About this exercise >> Transcribe the entries below without changing a word, and omit every picture.
+ + + + + + +
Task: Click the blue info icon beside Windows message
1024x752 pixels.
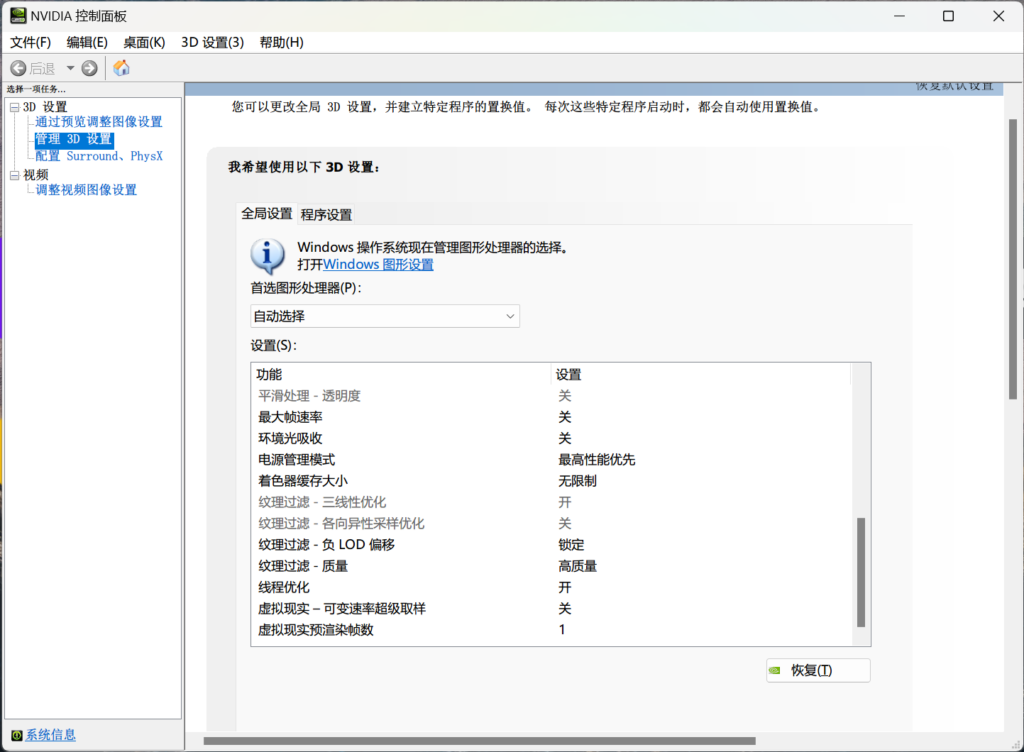Action: click(x=267, y=256)
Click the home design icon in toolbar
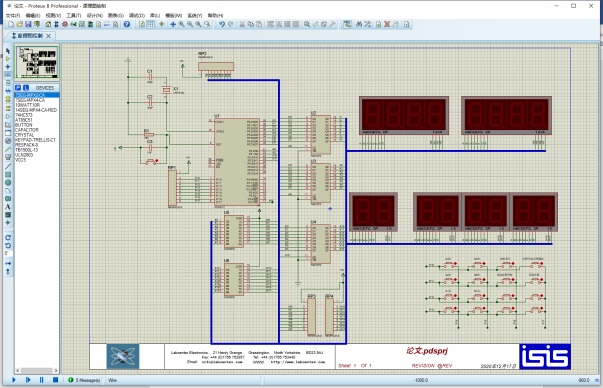Screen dimensions: 603x388 (48, 24)

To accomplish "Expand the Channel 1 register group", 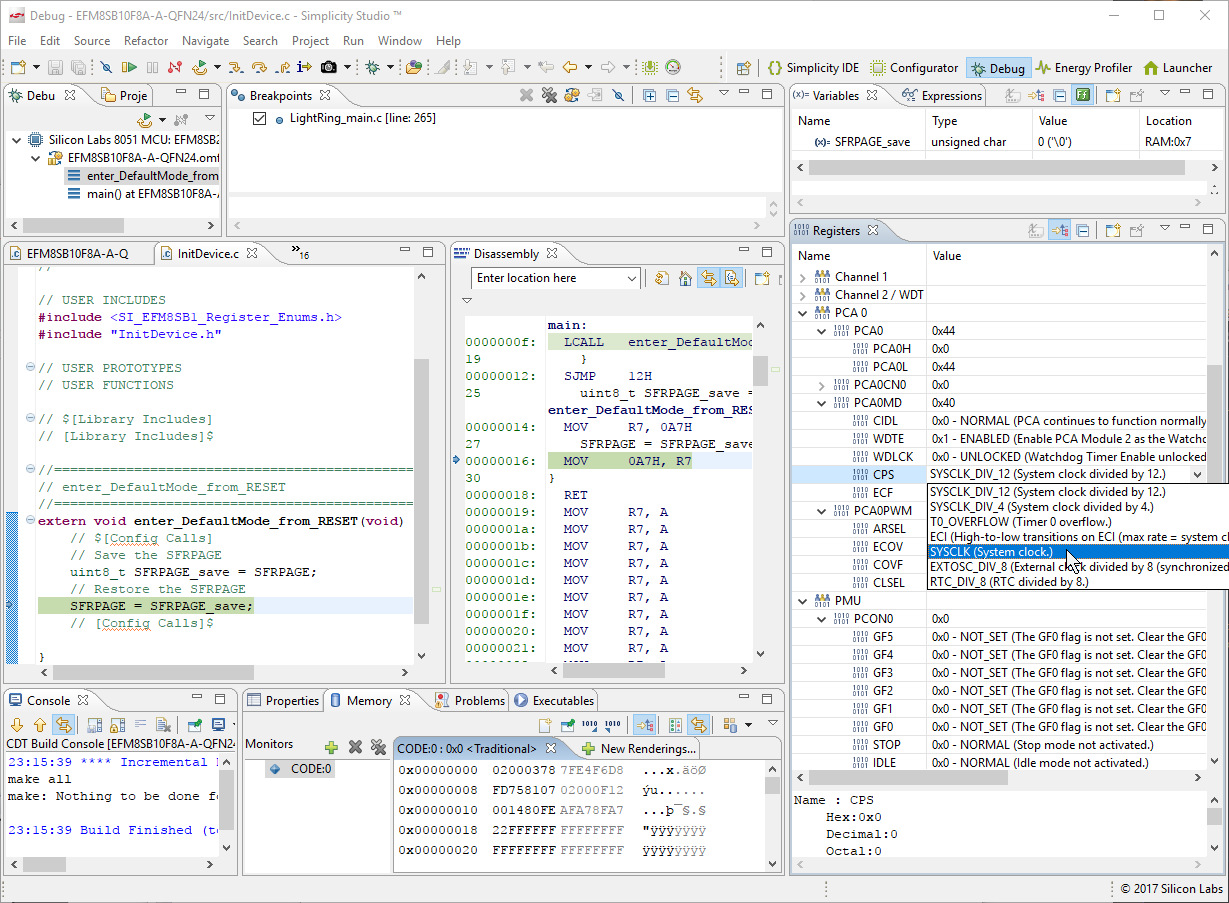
+ + + + + + +
Written answer >>
Task: Click the blue info icon beside Windows message
1024x752 pixels.
Action: click(x=267, y=256)
Click the home design icon in toolbar
Screen dimensions: 603x388 (48, 24)

To accomplish "Expand the Channel 1 register group", 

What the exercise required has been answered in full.